» What this task involves:
What comes next in the passage on business-critical skills for talent mobility professionals? Continue it from its last sentence.

To help you get them right, Sterling Lexicon can connect you with another HR or mobility professional within a similar industry to yours, with similar challenges.
What business-critical skills will take us forward? They encompass three core areas:
Analytical
The current environment forces us to rethink talent strategies, including mobility. Getting the right people into the right roles remains imperative, but those decisions are increasingly being driven by data. We’ll see closer scrutiny of such areas as candidate selection, costs, compliance, retention and business contributions to make strong cases in support of the moves
With data being at the center of executive decision making, including how best to forward the organization’s diversity, inclusion and equality goals, now is the time to build or improve the skills to effectively collect, interpret, and report on the right information. Mobility teams and their service provider partners are critical to this process, providing policy benchmarking and competitive insights, candidate assessment reports, local labor and talent data, assignee demographics, cost and ROI projections to ensure that crucial decisions across not only mobility, but the entire talent lifecycle are sound ones – for both the company and its employees.
Technological
We can’t report on complex data without the right tools to capture and measure it. As we saw at the height of the pandemic, understanding exactly where employees are, under what circumstances and with what work authorizations, is critical. Talent mobility professionals can help expand the development of tools that work effectively for tracking relocation and assignment data to get a better handle on business travelers too, significantly boosting compliance and duty of care.

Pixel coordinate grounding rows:
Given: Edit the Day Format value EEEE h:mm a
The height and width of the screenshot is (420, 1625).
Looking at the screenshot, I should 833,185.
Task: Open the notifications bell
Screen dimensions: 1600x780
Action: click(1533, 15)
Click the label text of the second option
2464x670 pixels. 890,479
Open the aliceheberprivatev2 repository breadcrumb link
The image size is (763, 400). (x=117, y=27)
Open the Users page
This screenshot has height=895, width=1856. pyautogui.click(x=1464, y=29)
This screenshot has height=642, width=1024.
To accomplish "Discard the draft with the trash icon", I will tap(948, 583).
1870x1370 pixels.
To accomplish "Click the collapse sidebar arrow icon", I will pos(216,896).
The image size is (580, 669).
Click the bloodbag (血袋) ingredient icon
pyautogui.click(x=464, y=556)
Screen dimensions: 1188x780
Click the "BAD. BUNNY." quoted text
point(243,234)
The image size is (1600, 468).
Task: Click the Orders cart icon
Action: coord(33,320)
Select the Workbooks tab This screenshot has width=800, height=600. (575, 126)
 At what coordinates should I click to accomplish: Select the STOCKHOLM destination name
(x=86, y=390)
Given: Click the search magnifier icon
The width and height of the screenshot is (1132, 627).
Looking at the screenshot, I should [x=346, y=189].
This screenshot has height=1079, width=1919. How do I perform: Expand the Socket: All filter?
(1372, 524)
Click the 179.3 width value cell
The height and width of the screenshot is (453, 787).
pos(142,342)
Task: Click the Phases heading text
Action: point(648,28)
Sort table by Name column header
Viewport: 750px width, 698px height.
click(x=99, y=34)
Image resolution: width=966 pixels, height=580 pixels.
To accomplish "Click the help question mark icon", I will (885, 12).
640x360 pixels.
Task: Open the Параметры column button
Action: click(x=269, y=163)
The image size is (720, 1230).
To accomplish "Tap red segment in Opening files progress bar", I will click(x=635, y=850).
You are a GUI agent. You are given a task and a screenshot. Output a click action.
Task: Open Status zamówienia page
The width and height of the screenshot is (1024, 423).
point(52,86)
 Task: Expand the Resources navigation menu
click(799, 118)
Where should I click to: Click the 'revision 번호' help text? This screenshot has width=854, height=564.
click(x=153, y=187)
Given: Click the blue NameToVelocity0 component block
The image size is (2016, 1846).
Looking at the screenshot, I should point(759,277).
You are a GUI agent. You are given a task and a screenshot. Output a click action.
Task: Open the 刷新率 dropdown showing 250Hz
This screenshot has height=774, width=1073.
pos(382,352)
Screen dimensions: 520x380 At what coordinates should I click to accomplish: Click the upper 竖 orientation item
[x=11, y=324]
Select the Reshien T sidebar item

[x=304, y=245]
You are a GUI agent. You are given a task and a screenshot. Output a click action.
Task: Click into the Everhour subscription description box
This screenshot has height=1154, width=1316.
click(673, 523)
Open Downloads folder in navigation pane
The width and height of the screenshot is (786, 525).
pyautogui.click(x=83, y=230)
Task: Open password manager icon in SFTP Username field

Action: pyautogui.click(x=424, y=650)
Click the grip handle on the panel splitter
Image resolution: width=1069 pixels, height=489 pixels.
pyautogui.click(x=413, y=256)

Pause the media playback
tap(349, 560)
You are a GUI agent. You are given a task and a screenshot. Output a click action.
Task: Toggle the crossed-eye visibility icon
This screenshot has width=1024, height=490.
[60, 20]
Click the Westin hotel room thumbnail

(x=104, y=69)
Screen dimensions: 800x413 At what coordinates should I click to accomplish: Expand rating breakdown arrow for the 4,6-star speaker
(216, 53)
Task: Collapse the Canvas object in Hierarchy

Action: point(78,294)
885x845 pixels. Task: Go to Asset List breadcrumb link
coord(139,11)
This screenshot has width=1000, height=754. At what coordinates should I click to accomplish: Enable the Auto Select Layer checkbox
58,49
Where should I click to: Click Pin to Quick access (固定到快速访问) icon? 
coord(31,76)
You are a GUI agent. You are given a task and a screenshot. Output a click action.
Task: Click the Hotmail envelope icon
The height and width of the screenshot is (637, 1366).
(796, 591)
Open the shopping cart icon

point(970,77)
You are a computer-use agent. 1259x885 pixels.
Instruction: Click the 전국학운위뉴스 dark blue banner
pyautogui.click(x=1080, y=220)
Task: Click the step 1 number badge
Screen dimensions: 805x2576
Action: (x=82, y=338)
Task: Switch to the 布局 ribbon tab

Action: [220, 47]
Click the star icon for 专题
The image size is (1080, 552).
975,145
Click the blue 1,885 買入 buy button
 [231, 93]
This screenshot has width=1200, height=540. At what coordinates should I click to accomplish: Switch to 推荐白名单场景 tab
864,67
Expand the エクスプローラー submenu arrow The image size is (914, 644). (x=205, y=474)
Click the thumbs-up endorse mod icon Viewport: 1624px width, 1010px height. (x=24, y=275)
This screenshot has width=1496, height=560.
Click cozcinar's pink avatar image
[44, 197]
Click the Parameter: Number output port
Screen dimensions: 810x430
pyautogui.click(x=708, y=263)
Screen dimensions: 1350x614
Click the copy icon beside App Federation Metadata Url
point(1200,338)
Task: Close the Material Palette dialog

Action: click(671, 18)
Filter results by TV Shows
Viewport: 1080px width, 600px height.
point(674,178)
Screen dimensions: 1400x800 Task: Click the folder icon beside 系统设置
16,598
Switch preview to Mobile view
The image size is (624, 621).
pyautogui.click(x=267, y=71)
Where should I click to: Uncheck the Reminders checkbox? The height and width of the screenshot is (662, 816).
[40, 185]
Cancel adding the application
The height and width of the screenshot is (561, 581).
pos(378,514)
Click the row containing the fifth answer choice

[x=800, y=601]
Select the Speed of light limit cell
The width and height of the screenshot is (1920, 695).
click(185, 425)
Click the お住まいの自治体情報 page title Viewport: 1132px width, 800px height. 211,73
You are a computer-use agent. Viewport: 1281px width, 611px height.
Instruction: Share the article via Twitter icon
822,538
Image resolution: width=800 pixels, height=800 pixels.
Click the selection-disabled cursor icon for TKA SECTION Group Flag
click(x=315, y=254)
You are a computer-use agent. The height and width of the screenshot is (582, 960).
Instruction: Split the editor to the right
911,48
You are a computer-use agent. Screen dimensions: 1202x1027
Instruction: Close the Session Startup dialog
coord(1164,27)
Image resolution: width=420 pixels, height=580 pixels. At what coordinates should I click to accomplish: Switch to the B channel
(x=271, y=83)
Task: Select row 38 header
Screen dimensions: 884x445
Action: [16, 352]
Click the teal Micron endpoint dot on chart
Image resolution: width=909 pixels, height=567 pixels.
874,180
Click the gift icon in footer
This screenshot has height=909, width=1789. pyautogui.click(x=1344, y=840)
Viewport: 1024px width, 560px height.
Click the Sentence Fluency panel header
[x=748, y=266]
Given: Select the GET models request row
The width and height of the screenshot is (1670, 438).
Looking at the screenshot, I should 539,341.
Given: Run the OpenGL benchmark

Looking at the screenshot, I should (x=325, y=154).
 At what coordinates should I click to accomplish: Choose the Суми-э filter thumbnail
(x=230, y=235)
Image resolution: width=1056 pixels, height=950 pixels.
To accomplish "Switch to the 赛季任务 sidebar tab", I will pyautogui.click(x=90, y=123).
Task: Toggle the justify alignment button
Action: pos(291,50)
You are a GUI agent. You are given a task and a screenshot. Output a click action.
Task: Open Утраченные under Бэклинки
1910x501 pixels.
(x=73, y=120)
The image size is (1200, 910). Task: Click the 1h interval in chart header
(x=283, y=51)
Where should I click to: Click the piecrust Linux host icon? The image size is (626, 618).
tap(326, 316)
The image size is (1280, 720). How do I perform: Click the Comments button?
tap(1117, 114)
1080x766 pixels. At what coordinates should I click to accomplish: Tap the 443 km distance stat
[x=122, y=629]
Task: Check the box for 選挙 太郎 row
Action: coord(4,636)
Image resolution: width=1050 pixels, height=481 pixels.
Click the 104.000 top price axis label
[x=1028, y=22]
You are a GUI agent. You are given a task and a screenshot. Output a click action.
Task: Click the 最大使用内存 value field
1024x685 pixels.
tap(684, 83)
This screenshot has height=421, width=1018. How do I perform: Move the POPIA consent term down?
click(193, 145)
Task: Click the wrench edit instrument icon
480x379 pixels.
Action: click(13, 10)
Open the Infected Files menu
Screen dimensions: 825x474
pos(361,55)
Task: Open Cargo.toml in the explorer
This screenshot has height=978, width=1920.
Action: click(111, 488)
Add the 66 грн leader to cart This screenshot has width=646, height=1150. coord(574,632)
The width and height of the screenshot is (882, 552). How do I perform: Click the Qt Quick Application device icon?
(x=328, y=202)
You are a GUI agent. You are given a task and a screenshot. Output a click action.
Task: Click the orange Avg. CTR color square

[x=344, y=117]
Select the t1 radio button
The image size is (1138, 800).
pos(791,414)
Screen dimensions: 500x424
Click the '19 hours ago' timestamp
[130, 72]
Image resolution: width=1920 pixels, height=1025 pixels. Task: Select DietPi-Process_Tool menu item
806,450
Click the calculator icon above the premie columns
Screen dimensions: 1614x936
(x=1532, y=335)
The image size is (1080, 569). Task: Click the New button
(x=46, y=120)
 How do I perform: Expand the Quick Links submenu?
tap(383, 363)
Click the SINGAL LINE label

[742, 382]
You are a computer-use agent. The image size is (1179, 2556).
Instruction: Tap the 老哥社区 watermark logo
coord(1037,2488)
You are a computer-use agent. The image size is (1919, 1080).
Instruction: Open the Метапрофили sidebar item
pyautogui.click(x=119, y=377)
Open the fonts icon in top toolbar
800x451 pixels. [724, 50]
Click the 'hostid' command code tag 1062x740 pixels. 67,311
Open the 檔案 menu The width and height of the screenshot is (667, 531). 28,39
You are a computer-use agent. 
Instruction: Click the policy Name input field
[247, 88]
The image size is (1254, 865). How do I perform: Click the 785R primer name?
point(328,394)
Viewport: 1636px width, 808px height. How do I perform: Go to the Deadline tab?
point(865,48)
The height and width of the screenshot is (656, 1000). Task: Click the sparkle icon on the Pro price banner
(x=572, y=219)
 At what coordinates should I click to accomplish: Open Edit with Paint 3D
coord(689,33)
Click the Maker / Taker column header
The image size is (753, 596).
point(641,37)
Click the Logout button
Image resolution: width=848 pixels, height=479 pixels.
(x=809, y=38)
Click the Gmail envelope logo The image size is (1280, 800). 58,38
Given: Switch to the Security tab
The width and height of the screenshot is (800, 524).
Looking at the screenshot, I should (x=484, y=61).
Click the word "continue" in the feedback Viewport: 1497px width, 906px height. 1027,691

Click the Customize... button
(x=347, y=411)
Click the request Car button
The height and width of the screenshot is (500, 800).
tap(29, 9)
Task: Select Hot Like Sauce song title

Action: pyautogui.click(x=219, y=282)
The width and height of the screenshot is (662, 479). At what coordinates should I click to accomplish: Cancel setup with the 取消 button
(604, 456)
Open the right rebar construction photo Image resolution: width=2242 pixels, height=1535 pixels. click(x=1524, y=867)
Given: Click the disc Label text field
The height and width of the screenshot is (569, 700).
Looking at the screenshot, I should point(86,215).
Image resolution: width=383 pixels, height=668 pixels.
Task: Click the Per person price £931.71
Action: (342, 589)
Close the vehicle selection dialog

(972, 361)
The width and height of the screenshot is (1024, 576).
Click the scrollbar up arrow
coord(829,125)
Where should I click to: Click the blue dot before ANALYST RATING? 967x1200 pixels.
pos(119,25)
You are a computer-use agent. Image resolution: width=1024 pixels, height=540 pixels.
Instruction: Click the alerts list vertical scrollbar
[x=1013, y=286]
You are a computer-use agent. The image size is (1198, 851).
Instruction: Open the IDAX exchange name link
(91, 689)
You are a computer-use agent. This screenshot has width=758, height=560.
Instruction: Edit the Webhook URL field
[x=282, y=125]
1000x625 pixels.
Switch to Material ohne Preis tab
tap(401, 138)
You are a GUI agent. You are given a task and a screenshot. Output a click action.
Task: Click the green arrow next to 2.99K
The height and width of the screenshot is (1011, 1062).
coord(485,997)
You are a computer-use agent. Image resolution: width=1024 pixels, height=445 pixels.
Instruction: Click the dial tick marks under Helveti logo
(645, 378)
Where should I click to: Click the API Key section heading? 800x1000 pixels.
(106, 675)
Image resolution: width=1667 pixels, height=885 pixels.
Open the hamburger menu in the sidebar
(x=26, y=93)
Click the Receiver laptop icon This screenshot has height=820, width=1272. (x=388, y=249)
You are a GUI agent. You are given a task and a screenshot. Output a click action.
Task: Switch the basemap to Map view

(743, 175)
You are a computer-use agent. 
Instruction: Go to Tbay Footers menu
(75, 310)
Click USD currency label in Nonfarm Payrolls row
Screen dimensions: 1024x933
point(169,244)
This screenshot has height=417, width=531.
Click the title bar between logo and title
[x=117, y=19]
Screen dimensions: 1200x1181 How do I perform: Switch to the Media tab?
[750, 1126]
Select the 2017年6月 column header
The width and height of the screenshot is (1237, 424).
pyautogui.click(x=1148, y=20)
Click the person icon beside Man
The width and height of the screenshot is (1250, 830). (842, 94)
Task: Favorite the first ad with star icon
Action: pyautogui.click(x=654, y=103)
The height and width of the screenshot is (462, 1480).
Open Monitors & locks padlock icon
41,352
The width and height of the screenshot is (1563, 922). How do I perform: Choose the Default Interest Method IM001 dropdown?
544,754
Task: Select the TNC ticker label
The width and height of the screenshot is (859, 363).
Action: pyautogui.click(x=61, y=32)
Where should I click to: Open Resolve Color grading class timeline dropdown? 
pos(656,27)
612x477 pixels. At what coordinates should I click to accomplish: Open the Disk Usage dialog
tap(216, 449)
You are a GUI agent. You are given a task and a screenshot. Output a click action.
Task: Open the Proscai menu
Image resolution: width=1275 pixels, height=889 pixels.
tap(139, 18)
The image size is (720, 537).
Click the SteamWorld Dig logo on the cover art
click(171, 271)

» Answer section:
Mobility professionals are uniquely positioned to share valuable perspectives on what information the business needs, in addition to what will make the employee experience a more streamlined, efficient, and positive one. Our industry’s collective insights continually help shape and refine technology solutions that integrate with the critical components of a company’s systems to ensure functional teams are communicating with each other effectively and at the right times. When all stakeholders in the business can access the services and information they need, where and when they need them, from technology that is fully integrated, affordable, and easy to use — everybody wins.
Emotional
Supporting the mental and physical health and wellbeing of employees has taken on new levels of importance and complexity. Talent mobility professionals interact with employees at some of the most exciting, yet stressful points in their careers and have unique visibility into how the company and its supplier partners support that. Whether you label them as “hard and soft” skills, or “right- and left-brained” traits, ours is an industry that brings a bit of everything to the table: analysis, logic and linear thinking with compassion, empathy and emotional intelligence.
The care and commitment we witnessed at the heart of the outbreak, while mobility teams and their local, on-the-ground partners worked around the clock to ensure employees were safe, is now being applied to flexible solutions to meet a variety of rapidly changing situations and needs.
We support the emotional and physical wellbeing of our talent and their family members because it’s the right and ethical thing do to, but it can also have additional benefits. Employees are consumers, after all, and when the right support is well executed, they can become brand ambassadors.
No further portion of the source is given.